▶ RECORDS TO USE:

=== Section Start ===

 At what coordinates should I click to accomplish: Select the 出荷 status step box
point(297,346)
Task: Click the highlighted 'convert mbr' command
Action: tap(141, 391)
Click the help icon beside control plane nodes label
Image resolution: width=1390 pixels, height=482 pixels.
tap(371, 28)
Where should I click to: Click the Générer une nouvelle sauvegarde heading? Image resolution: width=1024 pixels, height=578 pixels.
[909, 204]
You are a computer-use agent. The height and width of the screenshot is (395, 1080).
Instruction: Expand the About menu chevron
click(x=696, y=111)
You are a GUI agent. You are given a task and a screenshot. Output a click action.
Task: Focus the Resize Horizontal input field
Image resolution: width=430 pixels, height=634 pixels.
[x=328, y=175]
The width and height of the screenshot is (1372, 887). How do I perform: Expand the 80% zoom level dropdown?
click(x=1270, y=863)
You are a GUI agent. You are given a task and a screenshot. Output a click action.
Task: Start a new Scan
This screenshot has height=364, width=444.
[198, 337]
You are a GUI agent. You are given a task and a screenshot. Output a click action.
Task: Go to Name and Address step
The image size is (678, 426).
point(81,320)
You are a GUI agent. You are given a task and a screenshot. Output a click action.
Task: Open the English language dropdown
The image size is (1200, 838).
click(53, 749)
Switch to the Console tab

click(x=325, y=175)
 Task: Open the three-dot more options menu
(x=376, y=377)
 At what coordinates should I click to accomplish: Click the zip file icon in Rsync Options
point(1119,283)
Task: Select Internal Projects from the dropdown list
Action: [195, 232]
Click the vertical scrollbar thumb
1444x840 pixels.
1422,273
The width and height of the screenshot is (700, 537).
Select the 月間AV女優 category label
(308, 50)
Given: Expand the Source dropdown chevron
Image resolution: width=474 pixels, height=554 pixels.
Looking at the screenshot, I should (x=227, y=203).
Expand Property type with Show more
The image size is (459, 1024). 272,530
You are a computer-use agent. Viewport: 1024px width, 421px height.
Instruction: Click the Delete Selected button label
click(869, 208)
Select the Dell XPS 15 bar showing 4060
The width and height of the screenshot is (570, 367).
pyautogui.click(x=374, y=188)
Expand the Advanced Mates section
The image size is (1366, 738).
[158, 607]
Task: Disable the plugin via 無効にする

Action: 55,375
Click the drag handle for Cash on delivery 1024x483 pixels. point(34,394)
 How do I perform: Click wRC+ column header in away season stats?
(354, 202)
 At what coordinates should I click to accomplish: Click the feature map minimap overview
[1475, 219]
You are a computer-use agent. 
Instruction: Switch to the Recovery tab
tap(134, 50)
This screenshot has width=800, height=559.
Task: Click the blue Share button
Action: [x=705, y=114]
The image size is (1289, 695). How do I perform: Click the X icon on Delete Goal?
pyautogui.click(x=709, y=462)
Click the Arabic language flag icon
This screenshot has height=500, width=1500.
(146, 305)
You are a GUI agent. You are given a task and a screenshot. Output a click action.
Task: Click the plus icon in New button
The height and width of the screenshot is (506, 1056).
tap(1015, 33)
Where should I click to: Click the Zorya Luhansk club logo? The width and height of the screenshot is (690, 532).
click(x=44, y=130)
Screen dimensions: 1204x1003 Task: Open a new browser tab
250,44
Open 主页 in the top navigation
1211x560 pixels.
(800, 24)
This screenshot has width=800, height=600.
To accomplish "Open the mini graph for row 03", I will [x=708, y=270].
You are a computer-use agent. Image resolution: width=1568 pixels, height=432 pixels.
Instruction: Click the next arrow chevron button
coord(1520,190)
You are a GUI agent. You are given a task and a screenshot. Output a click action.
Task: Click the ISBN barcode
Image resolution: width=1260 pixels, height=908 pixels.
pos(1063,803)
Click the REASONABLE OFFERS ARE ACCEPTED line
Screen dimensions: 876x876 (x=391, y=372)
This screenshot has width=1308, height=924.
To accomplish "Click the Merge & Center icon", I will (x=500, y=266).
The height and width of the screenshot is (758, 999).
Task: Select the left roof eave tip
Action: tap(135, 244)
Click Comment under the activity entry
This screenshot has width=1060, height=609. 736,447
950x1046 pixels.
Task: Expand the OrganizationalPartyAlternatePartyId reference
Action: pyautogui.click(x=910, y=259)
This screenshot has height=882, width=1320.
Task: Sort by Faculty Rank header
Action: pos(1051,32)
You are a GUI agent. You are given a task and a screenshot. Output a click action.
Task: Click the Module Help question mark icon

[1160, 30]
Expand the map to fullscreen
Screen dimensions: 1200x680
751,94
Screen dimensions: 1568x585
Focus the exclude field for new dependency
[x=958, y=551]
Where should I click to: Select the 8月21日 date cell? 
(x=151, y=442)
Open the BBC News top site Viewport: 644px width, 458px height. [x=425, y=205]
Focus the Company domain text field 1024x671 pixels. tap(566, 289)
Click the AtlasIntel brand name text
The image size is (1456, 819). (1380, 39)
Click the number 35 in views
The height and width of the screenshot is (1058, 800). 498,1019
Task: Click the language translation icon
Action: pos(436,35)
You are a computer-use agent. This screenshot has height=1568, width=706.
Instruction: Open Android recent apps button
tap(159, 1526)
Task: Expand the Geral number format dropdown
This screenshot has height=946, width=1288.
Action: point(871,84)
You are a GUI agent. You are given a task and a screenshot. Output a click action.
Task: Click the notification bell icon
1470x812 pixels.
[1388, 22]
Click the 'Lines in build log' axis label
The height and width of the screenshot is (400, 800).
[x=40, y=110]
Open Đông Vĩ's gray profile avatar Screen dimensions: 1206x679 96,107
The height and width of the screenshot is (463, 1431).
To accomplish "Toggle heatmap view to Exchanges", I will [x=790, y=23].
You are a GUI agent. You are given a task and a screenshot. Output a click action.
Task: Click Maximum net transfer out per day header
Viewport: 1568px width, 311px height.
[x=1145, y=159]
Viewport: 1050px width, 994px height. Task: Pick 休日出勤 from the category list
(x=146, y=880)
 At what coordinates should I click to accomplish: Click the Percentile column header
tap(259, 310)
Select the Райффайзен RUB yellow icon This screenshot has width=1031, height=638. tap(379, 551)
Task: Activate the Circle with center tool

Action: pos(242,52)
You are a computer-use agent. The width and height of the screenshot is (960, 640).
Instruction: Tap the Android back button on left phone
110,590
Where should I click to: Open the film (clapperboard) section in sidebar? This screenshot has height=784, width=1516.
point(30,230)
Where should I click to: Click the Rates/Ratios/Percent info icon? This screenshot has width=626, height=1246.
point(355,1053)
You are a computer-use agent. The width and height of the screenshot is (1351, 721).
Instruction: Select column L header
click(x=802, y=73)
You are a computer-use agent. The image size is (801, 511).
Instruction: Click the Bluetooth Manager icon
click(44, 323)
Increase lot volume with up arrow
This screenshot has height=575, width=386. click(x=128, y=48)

=== Section End ===

▶ TASK DIRECTIONS: In how many lines above does the word "computer" appear? Answer with only the number.

▶ RESULT: 8